### What is required
Output exactly the lines from the line that has "Task: Click Charlie's" through the last line of the data below, with no pictures.

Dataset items
....................

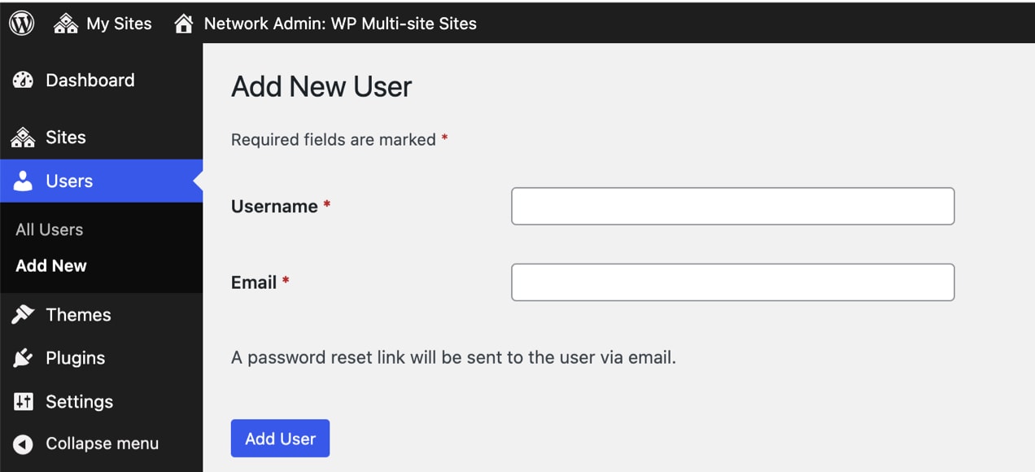The height and width of the screenshot is (472, 1035).
Task: Click the Collapse menu arrow icon
Action: point(23,444)
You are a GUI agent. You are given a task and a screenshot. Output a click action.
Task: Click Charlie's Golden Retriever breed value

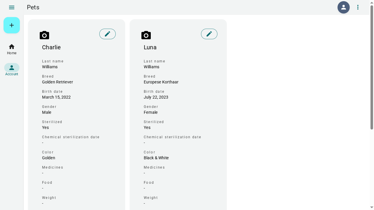pyautogui.click(x=58, y=82)
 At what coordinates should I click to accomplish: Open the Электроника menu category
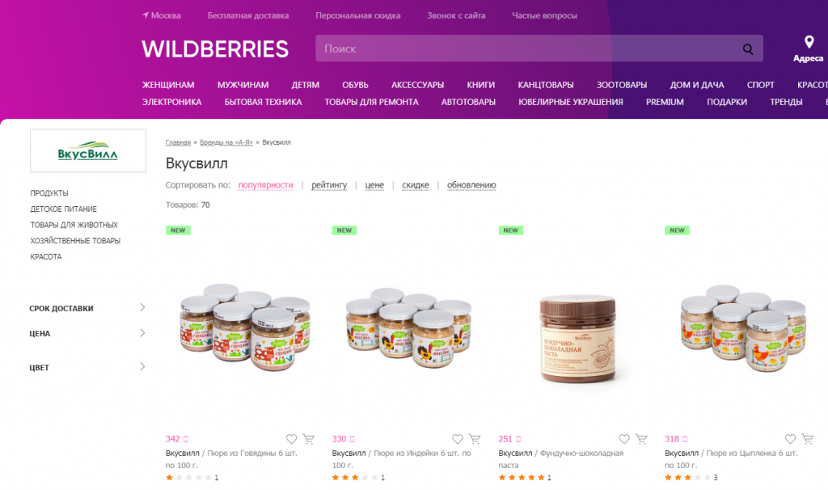[171, 102]
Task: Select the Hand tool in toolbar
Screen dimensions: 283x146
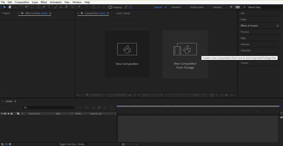Action: point(10,7)
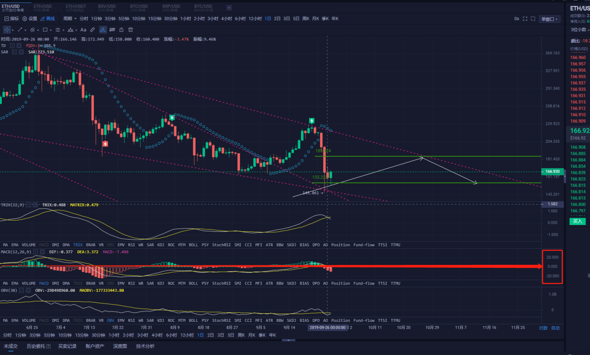Viewport: 590px width, 355px height.
Task: Remove the TD indicator with its X
Action: pos(19,45)
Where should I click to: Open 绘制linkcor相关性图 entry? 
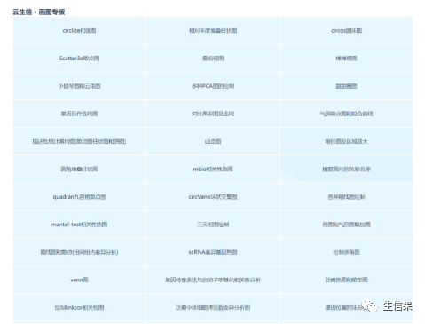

....................

### Written answer
Task: Click Charlie's Golden Retriever breed value

pyautogui.click(x=58, y=82)
 At what coordinates should I click to accomplish: Open the Электроника menu category
[171, 102]
Task: Select the Hand tool in toolbar
Screen dimensions: 283x146
Action: point(10,7)
Viewport: 590px width, 355px height.
Task: Remove the TD indicator with its X
Action: pos(19,45)
Where should I click to: Open 绘制linkcor相关性图 entry? 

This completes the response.